When Musk attempted to back out of their $44 billion merger agreement, Twitter sued him, saying that Twitter had not been transparent regarding spam and bots on its network, which he said would have a material adverse effect. This has been disputed by Twitter.
After Musk said that he would in fact be willing to purchase Twitter, a judge in the Delaware Chancery Court set the Friday deadline. Twitter wants the court to continue to be involved because it did not trust Musk's word. The judge ultimately decided to postpone the trial that had been scheduled for last week and gave the parties until the end of this week to reach a settlement; otherwise, she would schedule fresh trial dates for November.
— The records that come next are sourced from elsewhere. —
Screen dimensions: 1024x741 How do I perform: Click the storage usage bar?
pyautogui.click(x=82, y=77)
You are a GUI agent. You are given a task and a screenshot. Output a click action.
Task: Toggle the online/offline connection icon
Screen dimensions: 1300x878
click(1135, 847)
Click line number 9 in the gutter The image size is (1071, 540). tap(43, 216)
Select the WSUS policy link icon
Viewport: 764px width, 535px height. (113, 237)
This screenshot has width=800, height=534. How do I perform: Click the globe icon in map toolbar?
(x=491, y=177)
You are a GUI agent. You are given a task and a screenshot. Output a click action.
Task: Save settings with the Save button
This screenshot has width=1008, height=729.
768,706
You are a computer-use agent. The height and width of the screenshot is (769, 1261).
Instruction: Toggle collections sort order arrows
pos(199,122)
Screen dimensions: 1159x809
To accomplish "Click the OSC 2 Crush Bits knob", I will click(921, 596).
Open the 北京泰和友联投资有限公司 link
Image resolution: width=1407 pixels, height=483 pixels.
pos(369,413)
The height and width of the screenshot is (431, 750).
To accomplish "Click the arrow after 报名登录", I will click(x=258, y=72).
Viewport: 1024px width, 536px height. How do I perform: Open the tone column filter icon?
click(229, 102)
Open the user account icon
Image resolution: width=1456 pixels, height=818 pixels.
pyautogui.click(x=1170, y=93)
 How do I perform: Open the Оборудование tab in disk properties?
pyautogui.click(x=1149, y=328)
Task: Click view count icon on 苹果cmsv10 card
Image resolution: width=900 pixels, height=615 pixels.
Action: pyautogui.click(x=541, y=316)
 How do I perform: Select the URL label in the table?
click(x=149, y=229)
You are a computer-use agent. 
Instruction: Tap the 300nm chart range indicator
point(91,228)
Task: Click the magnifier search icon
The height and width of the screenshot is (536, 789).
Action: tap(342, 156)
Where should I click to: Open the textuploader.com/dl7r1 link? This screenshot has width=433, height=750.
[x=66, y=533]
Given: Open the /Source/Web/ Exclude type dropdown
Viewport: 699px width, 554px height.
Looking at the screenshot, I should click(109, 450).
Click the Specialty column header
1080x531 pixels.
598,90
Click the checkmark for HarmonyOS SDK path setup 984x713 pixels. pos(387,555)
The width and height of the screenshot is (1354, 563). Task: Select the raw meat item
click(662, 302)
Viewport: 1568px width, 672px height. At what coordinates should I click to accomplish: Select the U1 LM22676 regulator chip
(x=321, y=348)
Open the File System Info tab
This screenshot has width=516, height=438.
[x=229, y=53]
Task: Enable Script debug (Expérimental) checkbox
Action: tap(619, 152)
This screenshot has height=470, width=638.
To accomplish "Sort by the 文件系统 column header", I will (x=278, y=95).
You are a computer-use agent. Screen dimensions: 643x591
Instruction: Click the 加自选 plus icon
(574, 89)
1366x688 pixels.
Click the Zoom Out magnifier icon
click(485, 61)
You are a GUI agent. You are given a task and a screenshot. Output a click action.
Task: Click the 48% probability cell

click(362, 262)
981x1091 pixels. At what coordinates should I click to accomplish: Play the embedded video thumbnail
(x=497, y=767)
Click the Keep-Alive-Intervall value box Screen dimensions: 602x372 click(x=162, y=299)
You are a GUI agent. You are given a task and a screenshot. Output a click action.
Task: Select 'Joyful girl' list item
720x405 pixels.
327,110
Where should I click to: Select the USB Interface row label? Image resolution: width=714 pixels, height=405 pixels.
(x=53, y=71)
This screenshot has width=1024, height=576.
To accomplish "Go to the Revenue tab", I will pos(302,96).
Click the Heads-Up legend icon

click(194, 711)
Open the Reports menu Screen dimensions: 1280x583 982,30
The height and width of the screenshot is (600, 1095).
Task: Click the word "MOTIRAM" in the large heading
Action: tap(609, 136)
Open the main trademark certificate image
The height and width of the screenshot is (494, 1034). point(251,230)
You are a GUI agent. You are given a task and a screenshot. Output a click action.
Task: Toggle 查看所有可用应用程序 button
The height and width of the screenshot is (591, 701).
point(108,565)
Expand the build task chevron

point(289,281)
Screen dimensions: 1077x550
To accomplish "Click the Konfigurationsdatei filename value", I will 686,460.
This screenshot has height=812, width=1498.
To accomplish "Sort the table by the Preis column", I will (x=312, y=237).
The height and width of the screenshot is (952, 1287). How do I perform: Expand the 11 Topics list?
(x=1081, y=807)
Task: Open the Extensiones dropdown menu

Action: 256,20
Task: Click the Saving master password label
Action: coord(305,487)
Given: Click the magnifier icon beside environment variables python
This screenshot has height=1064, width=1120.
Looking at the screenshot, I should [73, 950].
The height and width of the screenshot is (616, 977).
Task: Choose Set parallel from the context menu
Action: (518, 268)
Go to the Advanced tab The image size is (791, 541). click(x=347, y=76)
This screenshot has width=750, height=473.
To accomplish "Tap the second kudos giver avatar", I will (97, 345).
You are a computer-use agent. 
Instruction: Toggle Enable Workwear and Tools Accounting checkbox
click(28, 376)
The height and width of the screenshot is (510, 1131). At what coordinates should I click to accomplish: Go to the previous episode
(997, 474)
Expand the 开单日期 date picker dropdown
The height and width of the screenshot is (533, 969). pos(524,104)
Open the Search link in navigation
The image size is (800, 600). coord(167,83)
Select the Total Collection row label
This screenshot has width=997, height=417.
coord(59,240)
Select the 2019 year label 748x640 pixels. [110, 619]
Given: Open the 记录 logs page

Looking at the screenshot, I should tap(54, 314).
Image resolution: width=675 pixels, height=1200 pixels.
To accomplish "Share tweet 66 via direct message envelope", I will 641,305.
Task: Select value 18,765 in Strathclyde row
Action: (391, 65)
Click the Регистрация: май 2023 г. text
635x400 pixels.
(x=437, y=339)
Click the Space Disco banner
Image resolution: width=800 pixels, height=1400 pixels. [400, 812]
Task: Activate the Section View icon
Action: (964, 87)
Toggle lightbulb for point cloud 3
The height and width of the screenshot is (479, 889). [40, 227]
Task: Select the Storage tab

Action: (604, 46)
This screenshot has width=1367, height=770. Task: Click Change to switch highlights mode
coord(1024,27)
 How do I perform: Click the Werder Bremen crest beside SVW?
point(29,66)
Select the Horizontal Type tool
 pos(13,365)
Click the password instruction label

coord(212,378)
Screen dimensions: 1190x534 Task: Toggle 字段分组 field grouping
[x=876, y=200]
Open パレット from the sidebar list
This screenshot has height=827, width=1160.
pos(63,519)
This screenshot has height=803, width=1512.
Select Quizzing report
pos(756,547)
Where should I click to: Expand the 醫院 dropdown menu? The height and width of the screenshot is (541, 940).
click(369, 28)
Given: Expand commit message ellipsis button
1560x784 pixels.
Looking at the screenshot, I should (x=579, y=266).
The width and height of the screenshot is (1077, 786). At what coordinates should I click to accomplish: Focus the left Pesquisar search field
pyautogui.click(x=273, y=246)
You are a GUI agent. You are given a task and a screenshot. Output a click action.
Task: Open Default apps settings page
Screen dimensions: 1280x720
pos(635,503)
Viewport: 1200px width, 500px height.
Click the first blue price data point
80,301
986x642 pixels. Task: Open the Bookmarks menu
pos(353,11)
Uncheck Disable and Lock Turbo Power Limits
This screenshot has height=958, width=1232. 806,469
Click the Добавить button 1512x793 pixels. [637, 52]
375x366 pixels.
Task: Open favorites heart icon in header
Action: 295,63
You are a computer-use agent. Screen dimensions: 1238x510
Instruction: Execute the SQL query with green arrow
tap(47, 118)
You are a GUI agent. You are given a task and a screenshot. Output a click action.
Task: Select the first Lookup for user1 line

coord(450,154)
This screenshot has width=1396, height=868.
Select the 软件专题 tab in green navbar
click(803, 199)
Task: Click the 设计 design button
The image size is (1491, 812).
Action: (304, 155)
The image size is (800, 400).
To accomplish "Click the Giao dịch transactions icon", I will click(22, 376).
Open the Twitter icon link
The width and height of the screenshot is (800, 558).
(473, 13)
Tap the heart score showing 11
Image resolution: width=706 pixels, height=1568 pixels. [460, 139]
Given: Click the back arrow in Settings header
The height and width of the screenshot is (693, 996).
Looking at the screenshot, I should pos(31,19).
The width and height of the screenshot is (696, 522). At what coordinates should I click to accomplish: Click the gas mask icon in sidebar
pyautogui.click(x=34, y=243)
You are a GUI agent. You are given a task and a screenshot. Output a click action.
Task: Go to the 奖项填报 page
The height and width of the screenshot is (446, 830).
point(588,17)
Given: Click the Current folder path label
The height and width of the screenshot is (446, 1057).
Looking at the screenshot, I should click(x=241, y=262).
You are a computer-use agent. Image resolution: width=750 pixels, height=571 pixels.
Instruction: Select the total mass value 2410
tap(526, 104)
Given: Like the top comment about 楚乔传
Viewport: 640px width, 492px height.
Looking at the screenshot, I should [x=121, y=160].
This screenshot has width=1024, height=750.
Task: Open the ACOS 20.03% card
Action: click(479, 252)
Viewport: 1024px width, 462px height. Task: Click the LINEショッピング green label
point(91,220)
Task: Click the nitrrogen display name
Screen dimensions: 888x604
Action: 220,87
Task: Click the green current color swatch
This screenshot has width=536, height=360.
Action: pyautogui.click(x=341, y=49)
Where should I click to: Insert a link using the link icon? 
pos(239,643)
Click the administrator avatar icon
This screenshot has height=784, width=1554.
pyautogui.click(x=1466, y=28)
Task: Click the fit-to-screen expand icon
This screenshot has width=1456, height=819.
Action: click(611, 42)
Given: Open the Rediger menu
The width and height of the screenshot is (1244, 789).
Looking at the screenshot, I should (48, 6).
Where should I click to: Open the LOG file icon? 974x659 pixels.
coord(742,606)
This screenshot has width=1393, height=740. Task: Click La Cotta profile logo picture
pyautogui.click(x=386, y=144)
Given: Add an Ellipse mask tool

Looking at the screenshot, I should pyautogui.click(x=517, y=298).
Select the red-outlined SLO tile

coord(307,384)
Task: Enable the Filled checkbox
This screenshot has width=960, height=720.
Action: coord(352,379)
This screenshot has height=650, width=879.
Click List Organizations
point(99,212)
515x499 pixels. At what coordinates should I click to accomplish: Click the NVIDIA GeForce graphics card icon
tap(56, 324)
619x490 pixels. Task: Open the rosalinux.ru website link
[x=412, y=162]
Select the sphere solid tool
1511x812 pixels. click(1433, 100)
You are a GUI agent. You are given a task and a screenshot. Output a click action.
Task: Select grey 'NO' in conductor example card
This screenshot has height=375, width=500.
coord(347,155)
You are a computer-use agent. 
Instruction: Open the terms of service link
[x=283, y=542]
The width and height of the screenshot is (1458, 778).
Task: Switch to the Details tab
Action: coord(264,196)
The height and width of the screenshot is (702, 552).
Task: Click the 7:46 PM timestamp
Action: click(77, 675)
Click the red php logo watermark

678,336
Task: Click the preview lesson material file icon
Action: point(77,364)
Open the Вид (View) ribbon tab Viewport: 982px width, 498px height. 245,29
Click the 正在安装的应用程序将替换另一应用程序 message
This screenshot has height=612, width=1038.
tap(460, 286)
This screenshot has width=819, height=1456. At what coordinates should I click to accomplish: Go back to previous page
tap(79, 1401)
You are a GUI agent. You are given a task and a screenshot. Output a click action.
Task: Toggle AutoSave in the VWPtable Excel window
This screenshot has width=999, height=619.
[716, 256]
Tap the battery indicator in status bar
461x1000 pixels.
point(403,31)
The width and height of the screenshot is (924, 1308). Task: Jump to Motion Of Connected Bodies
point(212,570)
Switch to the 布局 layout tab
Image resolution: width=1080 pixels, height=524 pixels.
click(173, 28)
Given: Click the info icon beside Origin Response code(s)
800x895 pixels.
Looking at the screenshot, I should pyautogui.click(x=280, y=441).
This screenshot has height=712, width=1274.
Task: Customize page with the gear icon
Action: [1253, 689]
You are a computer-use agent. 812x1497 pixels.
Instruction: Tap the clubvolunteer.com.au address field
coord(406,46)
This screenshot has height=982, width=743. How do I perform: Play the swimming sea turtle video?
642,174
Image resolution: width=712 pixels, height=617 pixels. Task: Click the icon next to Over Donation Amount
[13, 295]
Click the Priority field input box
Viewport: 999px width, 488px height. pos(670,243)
Earlier this month, Musk expressed his excitement about the Twitter situation on a call with investors regarding Tesla's financial results. He called Twitter a platform with "incredible potential" that has "languished for a long time," albeit he realized he was overpaying for it.
"Although obviously myself and other investors are overpaying for Twitter right now," Musk said, "the long-term potential for Twitter is an order of magnitude higher than its current value."
Musk's interest in acquiring Twitter seems to begin in late March. That's when Twitter said he approached members of its board, including co-founder Jack Dorsey, and told them he was buying up shares and wanted to join the board, take Twitter private, or launch a competitor.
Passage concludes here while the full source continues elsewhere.